**RECORDED INFORMATION**.
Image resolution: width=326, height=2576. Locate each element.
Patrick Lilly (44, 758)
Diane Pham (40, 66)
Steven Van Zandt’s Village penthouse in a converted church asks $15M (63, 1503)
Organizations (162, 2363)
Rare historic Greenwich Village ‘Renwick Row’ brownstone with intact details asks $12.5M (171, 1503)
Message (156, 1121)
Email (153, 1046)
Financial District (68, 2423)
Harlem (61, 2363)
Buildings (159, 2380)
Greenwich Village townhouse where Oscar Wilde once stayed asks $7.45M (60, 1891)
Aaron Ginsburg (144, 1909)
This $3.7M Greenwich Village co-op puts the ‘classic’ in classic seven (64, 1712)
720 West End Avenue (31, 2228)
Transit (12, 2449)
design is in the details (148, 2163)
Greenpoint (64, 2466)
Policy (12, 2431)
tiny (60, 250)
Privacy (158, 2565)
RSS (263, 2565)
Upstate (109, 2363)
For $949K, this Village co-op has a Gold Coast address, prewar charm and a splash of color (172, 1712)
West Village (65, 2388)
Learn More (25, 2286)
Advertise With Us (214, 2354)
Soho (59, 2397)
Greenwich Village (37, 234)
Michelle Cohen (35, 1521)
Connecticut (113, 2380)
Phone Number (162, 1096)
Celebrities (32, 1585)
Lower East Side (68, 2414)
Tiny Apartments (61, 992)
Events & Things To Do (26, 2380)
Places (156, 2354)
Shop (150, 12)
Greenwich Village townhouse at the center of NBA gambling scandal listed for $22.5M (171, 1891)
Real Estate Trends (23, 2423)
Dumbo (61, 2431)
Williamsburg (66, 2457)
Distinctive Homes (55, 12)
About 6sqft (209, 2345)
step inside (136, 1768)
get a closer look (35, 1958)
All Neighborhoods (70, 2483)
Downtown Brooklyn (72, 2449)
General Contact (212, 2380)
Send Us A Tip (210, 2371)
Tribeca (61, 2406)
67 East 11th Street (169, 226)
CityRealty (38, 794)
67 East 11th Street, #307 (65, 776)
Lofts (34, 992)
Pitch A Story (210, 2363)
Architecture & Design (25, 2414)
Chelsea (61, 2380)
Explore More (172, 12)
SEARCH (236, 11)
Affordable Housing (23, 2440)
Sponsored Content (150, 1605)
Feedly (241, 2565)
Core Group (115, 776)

**ABOUT THIS EXERCISE**. Find each line above that contains "Street", and copy those lines.

**SOLUTION TO THE PROBLEM**.
67 East 11th Street (169, 226)
67 East 11th Street, #307 (65, 776)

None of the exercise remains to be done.